_Data excerpts_
+---+
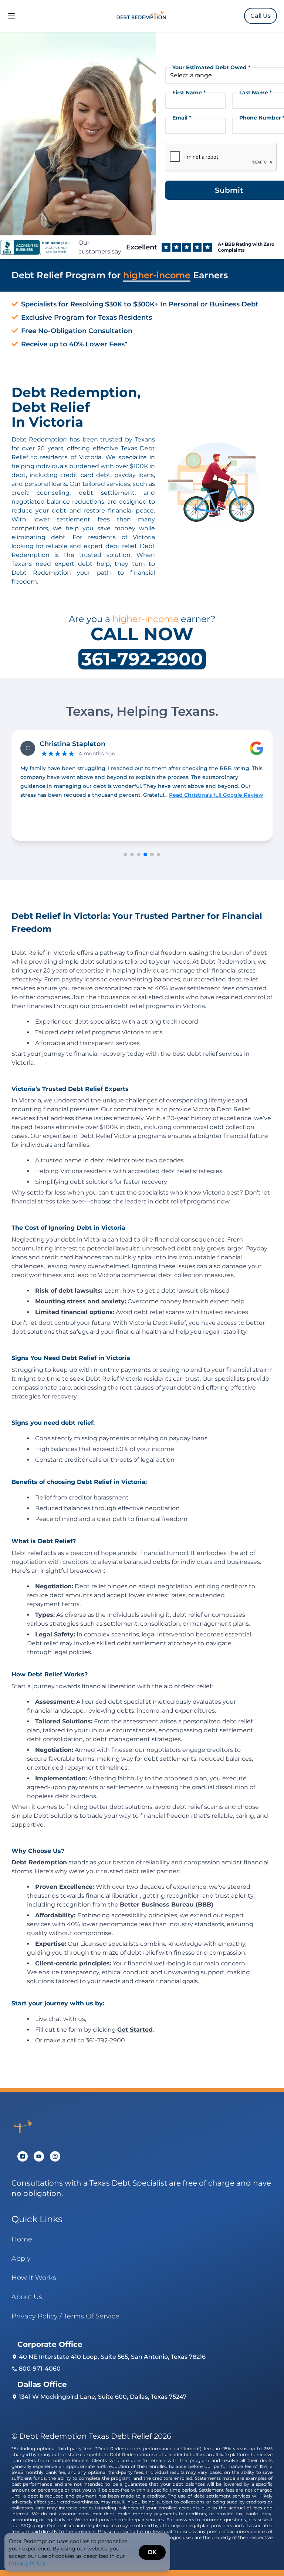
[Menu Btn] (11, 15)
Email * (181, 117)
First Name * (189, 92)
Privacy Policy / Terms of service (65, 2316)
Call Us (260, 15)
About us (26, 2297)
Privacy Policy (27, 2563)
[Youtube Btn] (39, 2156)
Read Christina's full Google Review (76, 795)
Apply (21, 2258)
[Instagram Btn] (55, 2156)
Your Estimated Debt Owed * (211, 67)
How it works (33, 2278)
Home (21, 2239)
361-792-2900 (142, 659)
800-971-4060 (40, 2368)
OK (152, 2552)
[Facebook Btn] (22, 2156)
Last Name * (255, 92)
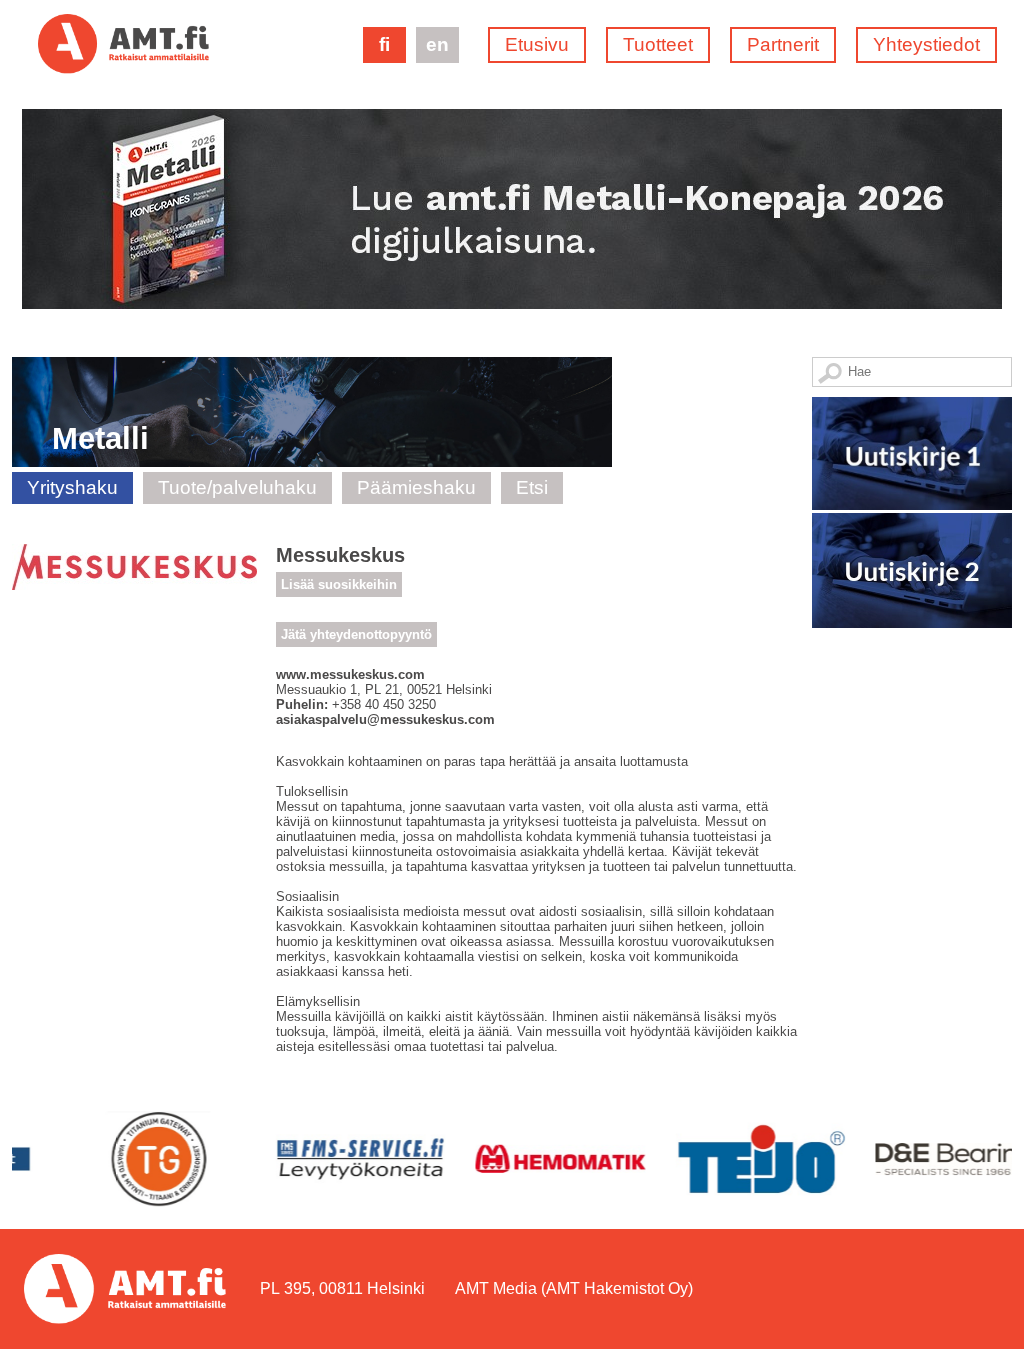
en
+---+
_WORK TO BE COMPLETED_
Your answer must be every record above, word for word, with no pictures.

_YOUR RESPONSE_
[Menu Btn] (11, 15)
Email * (181, 117)
First Name * (189, 92)
Privacy Policy / Terms of service (65, 2316)
Call Us (260, 15)
About us (26, 2297)
Privacy Policy (27, 2563)
[Youtube Btn] (39, 2156)
Read Christina's full Google Review (76, 795)
Apply (21, 2258)
[Instagram Btn] (55, 2156)
Your Estimated Debt Owed * (211, 67)
How it works (33, 2278)
Home (21, 2239)
361-792-2900 (142, 659)
800-971-4060 (40, 2368)
OK (152, 2552)
[Facebook Btn] (22, 2156)
Last Name * (255, 92)
en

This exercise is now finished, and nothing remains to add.